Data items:
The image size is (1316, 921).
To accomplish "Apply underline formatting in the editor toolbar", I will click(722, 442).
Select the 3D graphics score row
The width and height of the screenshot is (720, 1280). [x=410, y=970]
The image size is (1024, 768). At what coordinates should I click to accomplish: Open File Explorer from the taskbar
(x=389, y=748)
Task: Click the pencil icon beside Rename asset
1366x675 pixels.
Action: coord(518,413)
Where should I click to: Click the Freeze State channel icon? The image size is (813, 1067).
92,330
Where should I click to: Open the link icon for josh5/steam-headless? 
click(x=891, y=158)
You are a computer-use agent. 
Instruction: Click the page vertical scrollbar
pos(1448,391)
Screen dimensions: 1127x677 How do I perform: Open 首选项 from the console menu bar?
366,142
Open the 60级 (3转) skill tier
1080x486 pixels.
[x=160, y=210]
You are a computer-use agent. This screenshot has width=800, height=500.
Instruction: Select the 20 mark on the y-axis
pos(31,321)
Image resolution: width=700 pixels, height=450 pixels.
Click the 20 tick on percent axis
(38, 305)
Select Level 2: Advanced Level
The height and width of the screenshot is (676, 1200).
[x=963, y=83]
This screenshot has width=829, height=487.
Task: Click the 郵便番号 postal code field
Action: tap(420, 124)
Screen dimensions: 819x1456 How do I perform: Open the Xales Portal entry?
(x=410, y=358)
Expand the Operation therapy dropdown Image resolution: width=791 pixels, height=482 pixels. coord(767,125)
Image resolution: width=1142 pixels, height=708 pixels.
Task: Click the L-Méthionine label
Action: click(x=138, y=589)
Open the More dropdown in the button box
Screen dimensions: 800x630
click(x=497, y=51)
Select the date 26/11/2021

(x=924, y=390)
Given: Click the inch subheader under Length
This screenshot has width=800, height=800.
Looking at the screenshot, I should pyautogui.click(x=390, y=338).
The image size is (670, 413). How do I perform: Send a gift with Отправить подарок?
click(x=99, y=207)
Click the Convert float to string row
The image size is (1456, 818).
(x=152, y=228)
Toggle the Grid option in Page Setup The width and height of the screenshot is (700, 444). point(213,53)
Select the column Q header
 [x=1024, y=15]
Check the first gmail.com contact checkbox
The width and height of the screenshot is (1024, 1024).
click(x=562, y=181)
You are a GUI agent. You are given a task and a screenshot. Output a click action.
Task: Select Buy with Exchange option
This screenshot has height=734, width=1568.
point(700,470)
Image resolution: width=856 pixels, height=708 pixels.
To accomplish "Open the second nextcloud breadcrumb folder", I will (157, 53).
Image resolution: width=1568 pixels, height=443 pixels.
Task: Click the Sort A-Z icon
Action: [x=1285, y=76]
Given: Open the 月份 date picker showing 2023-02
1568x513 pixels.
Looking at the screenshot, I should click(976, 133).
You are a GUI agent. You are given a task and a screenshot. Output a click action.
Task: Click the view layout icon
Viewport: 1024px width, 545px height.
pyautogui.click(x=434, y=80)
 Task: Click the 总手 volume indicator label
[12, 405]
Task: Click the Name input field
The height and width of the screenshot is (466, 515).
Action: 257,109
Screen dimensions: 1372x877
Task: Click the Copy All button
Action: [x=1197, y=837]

WORK TASK: Retype each record in full, please.

WRITTEN ANSWER:
The image size is (1316, 921).
To accomplish "Apply underline formatting in the editor toolbar", I will click(722, 442).
Select the 3D graphics score row
The width and height of the screenshot is (720, 1280). [x=410, y=970]
The image size is (1024, 768). At what coordinates should I click to accomplish: Open File Explorer from the taskbar
(x=389, y=748)
Task: Click the pencil icon beside Rename asset
1366x675 pixels.
Action: coord(518,413)
Where should I click to: Click the Freeze State channel icon? The image size is (813, 1067).
92,330
Where should I click to: Open the link icon for josh5/steam-headless? 
click(x=891, y=158)
You are a computer-use agent. 
Instruction: Click the page vertical scrollbar
pos(1448,391)
Screen dimensions: 1127x677 How do I perform: Open 首选项 from the console menu bar?
366,142
Open the 60级 (3转) skill tier
1080x486 pixels.
[x=160, y=210]
You are a computer-use agent. This screenshot has width=800, height=500.
Instruction: Select the 20 mark on the y-axis
pos(31,321)
Image resolution: width=700 pixels, height=450 pixels.
Click the 20 tick on percent axis
(38, 305)
Select Level 2: Advanced Level
The height and width of the screenshot is (676, 1200).
[x=963, y=83]
This screenshot has width=829, height=487.
Task: Click the 郵便番号 postal code field
Action: tap(420, 124)
Screen dimensions: 819x1456 How do I perform: Open the Xales Portal entry?
(x=410, y=358)
Expand the Operation therapy dropdown Image resolution: width=791 pixels, height=482 pixels. coord(767,125)
Image resolution: width=1142 pixels, height=708 pixels.
Task: Click the L-Méthionine label
Action: click(x=138, y=589)
Open the More dropdown in the button box
Screen dimensions: 800x630
click(x=497, y=51)
Select the date 26/11/2021

(x=924, y=390)
Given: Click the inch subheader under Length
This screenshot has width=800, height=800.
Looking at the screenshot, I should pyautogui.click(x=390, y=338).
The image size is (670, 413). How do I perform: Send a gift with Отправить подарок?
click(x=99, y=207)
Click the Convert float to string row
The image size is (1456, 818).
(x=152, y=228)
Toggle the Grid option in Page Setup The width and height of the screenshot is (700, 444). point(213,53)
Select the column Q header
 [x=1024, y=15]
Check the first gmail.com contact checkbox
The width and height of the screenshot is (1024, 1024).
click(x=562, y=181)
You are a GUI agent. You are given a task and a screenshot. Output a click action.
Task: Select Buy with Exchange option
This screenshot has height=734, width=1568.
point(700,470)
Image resolution: width=856 pixels, height=708 pixels.
To accomplish "Open the second nextcloud breadcrumb folder", I will (157, 53).
Image resolution: width=1568 pixels, height=443 pixels.
Task: Click the Sort A-Z icon
Action: [x=1285, y=76]
Given: Open the 月份 date picker showing 2023-02
1568x513 pixels.
Looking at the screenshot, I should click(976, 133).
You are a GUI agent. You are given a task and a screenshot. Output a click action.
Task: Click the view layout icon
Viewport: 1024px width, 545px height.
pyautogui.click(x=434, y=80)
 Task: Click the 总手 volume indicator label
[12, 405]
Task: Click the Name input field
The height and width of the screenshot is (466, 515).
Action: 257,109
Screen dimensions: 1372x877
Task: Click the Copy All button
Action: [x=1197, y=837]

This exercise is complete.